Godot, on Nov 15 2010, 01:52 PM, said:
DevonDeathTrip, on Nov 14 2010, 08:09 PM, said:
Godot, on Nov 14 2010, 07:12 PM, said:
Point of order. I'm pretty sure that Ian Huntley is still in a mainstream prison and has never spent time in a psychiatric institution. Also, don't forget that Ian Brady was fit to plea at his trial and didn't enter psychiatric care until he'd been behind bars for nearly twenty years.
I don't believe in the biblical eye for an eye but the question I was raising is whether the death penalty is right for someone who is "not all there". But a kind of reverse Catch 22 argument is that you have to be wrong in the head to murder someone. There are also degrees of bonkersness in the judicial system. One does not need to be totally off one's rocker to pursue a claim for diminished responsibility.
Another argument against the death penalty is the question of whether it is good for society as a whole. Evidence has been presented in the past recording rises in violent crime around the time of executions.
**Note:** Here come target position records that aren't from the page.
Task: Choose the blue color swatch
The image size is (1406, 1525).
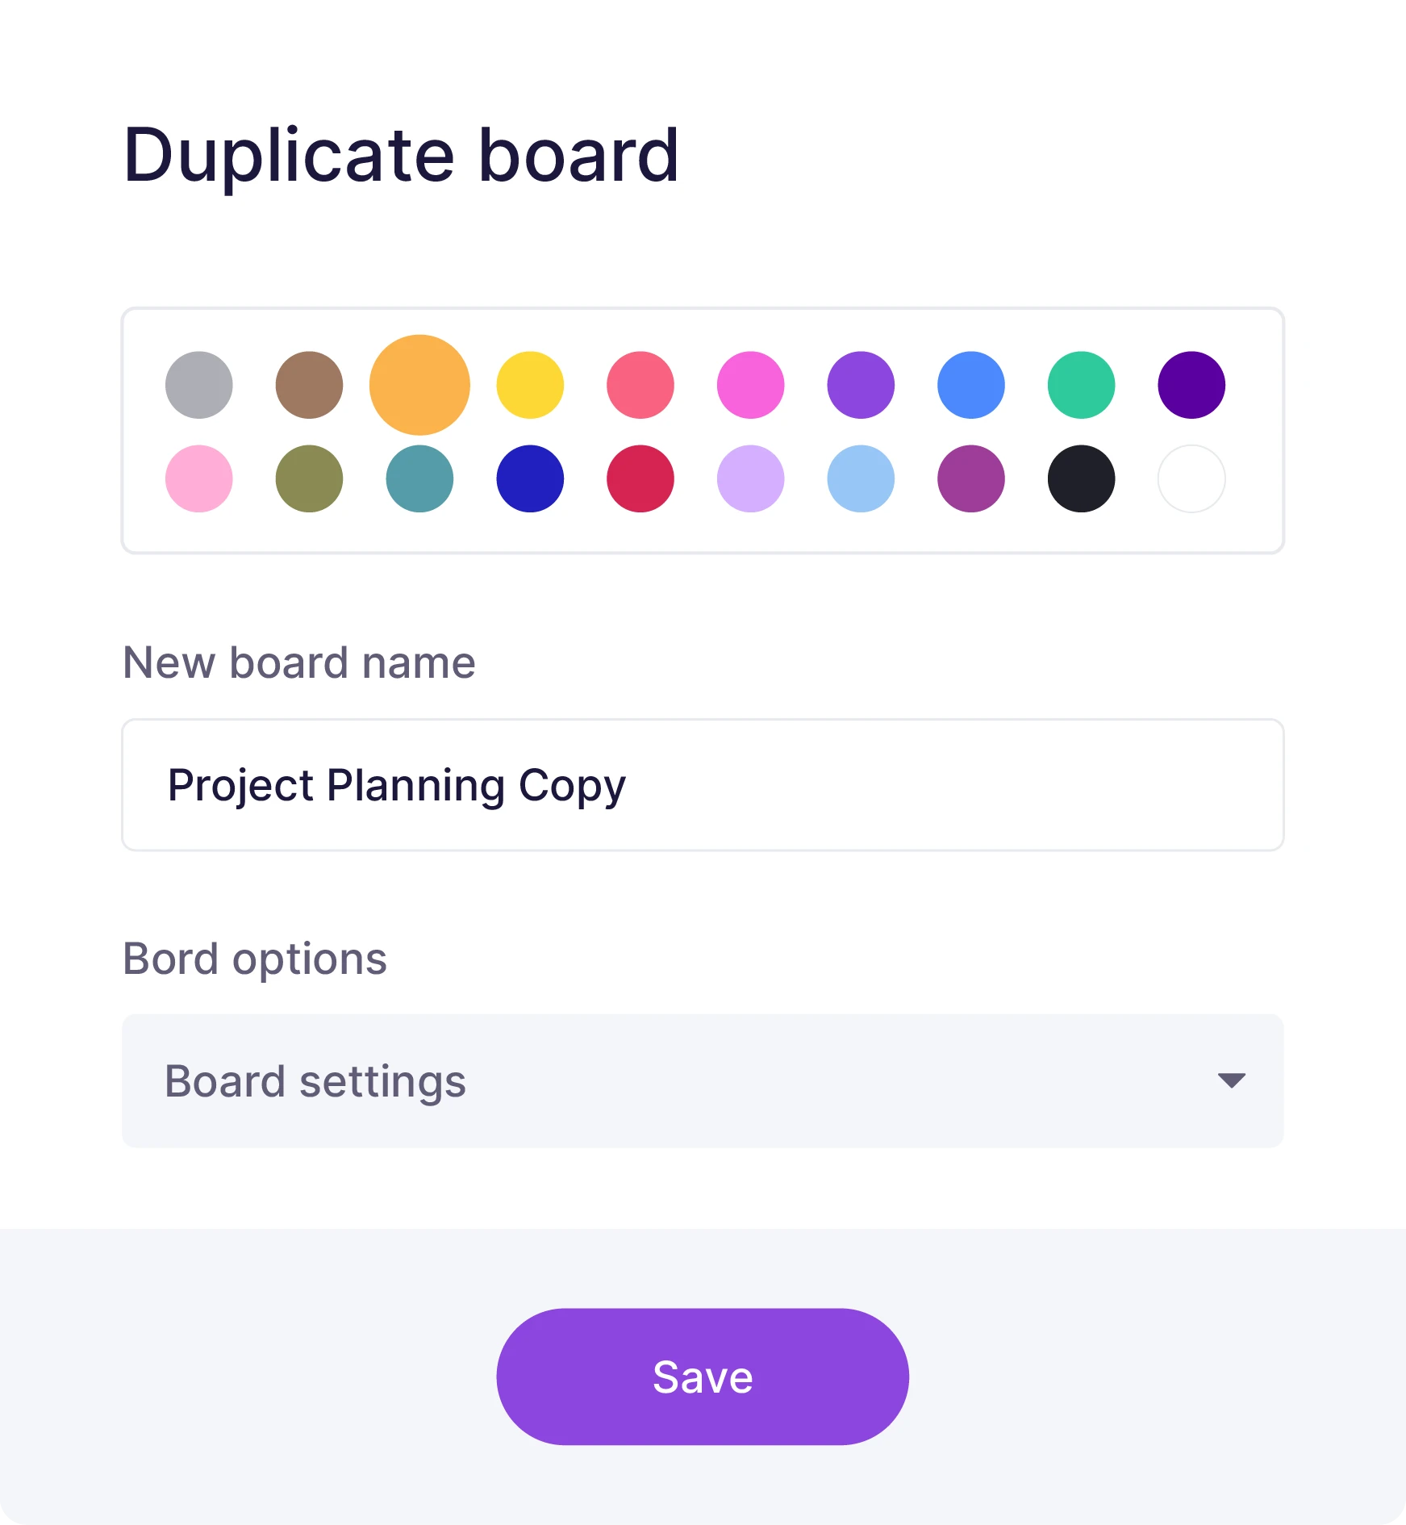Action: (970, 385)
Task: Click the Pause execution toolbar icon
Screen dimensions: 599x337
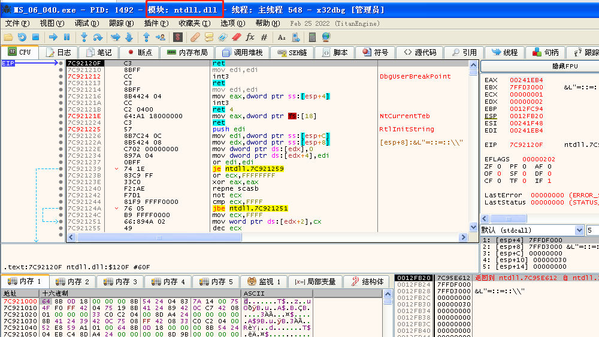Action: point(67,37)
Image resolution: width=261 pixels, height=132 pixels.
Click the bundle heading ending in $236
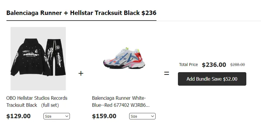pos(81,13)
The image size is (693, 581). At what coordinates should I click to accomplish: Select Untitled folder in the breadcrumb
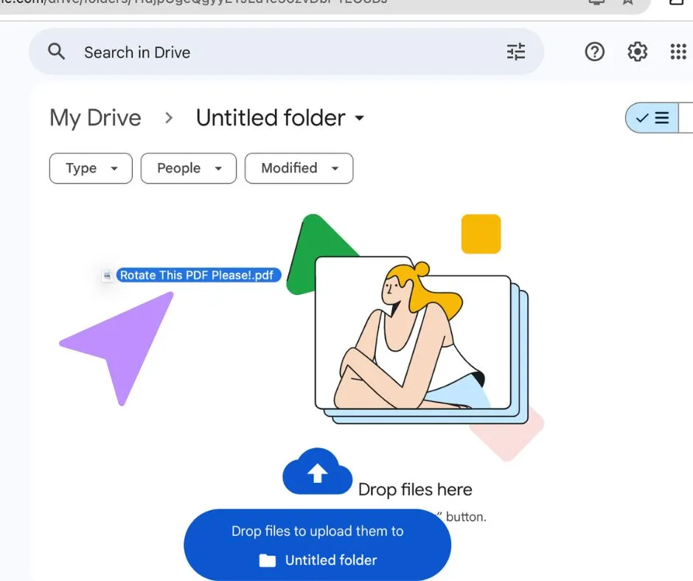tap(269, 117)
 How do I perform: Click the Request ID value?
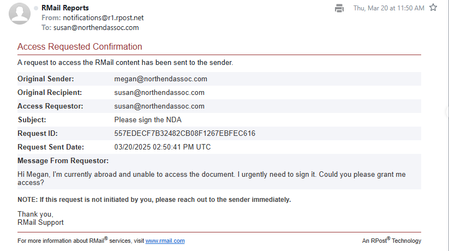pyautogui.click(x=184, y=134)
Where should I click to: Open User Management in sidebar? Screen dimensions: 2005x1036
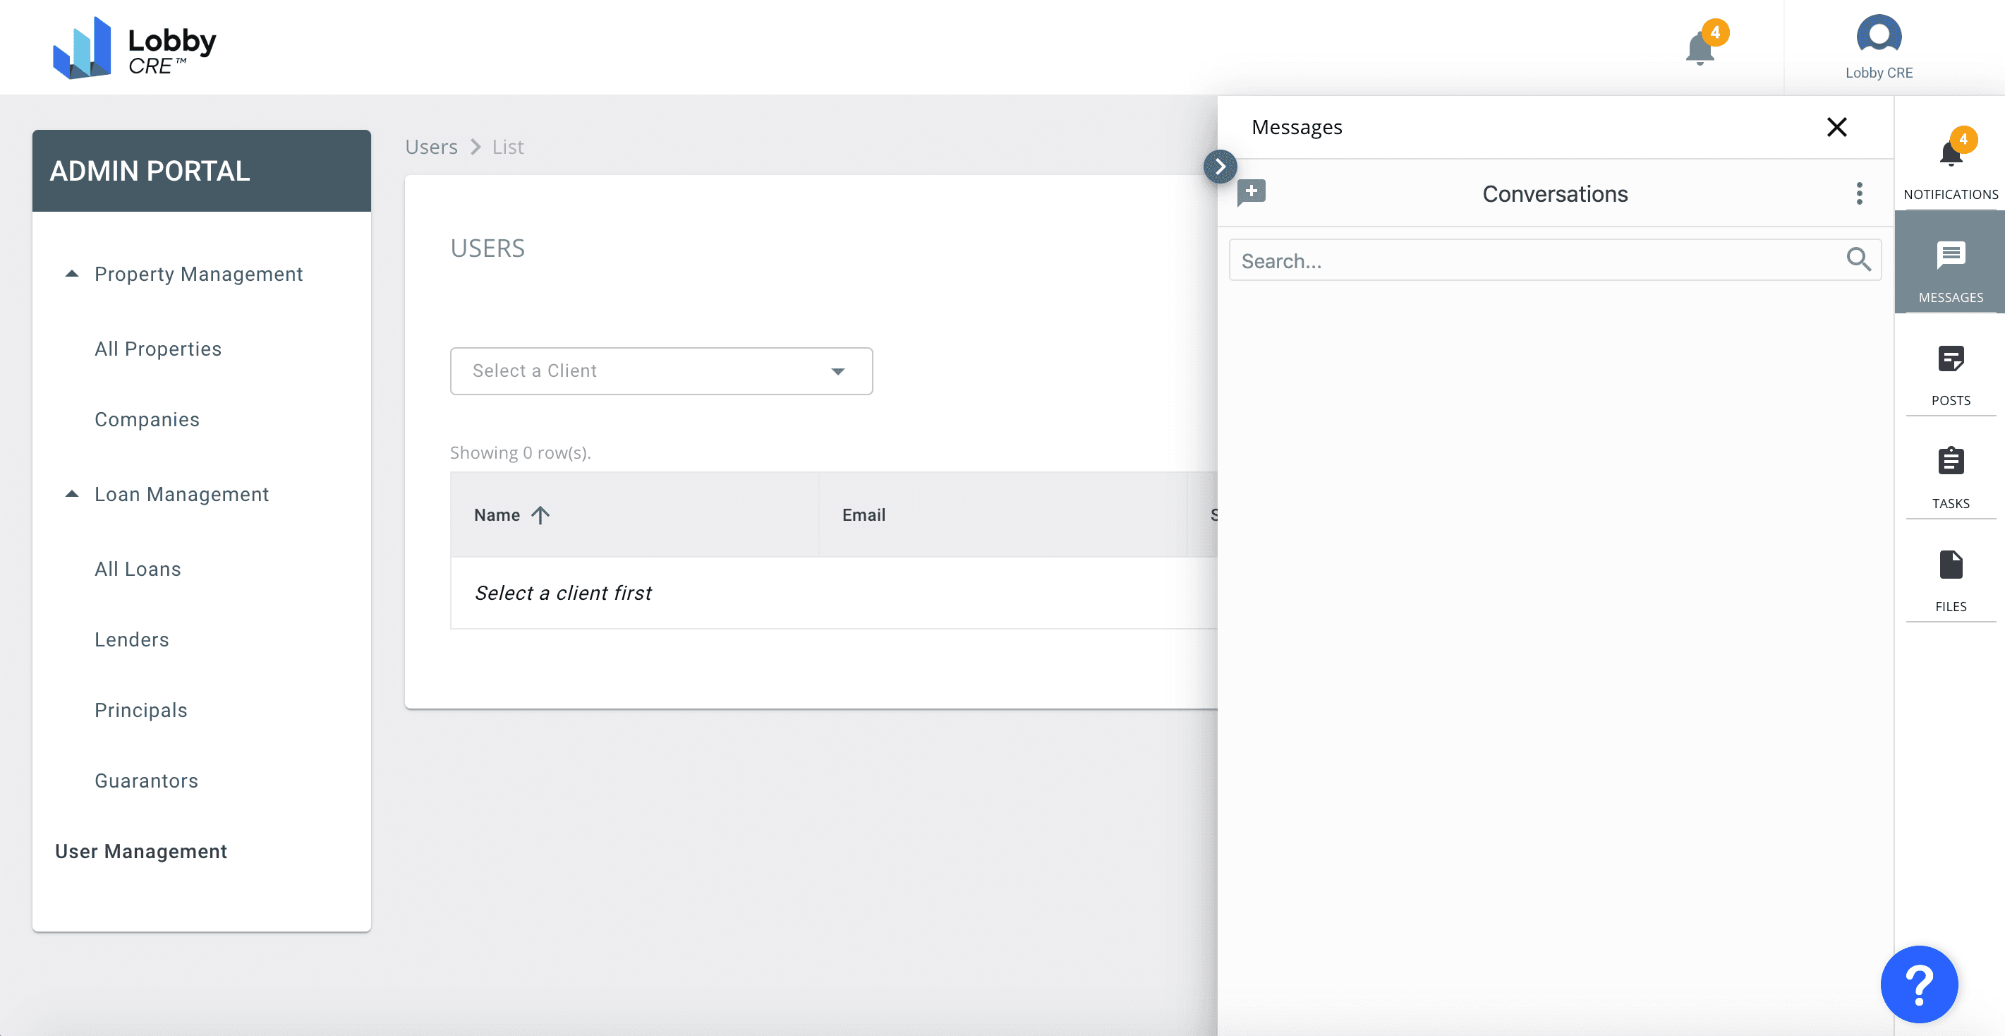pos(141,851)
It also seems pretty clear that many murderers are products of deprived or violent families and sometimes the origins of this violence were what we might call "state sponsored". Mira Hindley's father was an ex-para in the Second World War when his propensity for violence against the enemy would have been regarded as commendable. But when he applied this violence to the upbringing of his daughter it created a woman not only anaesthetised to suffering but probably also taking pleasure from exercising power and seeing others suffer.
Meeting brutality with brutality is not the way to create a civilised society.
One can only imagine how the boy must have suffered before he died. Whether it was madness, despair, or any combination of both on the mother's part, I have to admit that this is where the eye-for-an eye stuff starts sounding good to me. However I am opposed to the death penalty for all of the reasons Godot and the others mentioned and also because her death would not bring the child back.
It was fundamentally wrong for this woman to play god with her child's life, and in my opinion it would be just as wrong for the state to take this same responsibility regarding the mother's life upon itself, for whatever reason.